## Document
○ ○ ○ ○ ○ ○ ○

Or, si les prix baissent, quand l’offre est supérieure à la demande, ils montent quand elle lui est inférieure. On savait déjà que l’offre d’électricité serait inférieure et que les autres pays attendaient la libéralisation en France pour profiter de nos tarifs, on savait aussi qu’il suffisait à Poutine et à ses amis de fermer les robinets du gaz pour augmenter les prix, et que les opérateurs privatisés auraient aussi intérêt, de leur côté, à faire monter les prix.

Il vous a donc fallu, mois après mois, essayer de corriger cette tendance au bénéfice des consommateurs. Vous auriez d’ailleurs pu le faire il y a quelques semaines, dans votre projet de loi sur la consommation. Nous avions présenté des amendements qui le permettaient. Vous les avez refusés pour pouvoir vous présenter, de façon politicienne, comme les auteurs de ces mesures. Les consommateurs ont seulement perdu quelques semaines…

Ce que vous faites, c’est bel et bien un coup politicien. En fixant l’atterrissage à juillet 2010, vous pariez d’une part sur une petite baisse des prix de marché, et d’autre part sur une augmentation du tarif réglementé. On a dit au moment du Grenelle de l’environnement qu’il suffisait d’augmenter les prix pour que les gens se rationnent. Il faut certes faire des économies, mais pas seulement en tapant dans le portefeuille des consommateurs. Ceux qui chauffent leur piscine sans regarder la facture ne seront pas affectés, ceux qui font déjà attention quand ils se chauffent à 19 degrés en pâtiront : c’est une politique injuste et antisociale.

○ ○ ○ ○ ○ ○ ○

## Informations affichées
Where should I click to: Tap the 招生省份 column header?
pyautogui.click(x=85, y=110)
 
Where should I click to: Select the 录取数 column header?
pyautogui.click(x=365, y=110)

○ ○ ○ ○ ○ ○ ○

## Objectifs
(1) Recopiez mot pour mot le passage du document qui commence par « Or, si les prix » et se poursuit jusqu'à « monter les prix. ».
(2) Répondez brièvement à ces questions sur le document.
(a) À quelle date l'atterrissage est-il fixé ?
(b) À combien de degrés se chauffent ceux qui font déjà attention ?
(c) Dans quel projet de loi la tendance aurait-elle pu être corrigée il y a quelques semaines ?

## Réponses attendues
(1)
Or, si les prix baissent, quand l’offre est supérieure à la demande, ils montent quand elle lui est inférieure. On savait déjà que l’offre d’électricité serait inférieure et que les autres pays attendaient la libéralisation en France pour profiter de nos tarifs, on savait aussi qu’il suffisait à Poutine et à ses amis de fermer les robinets du gaz pour augmenter les prix, et que les opérateurs privatisés auraient aussi intérêt, de leur côté, à faire monter les prix.

(2)
(a) Juillet 2010.
(b) 19 degrés.
(c) Le projet de loi sur la consommation.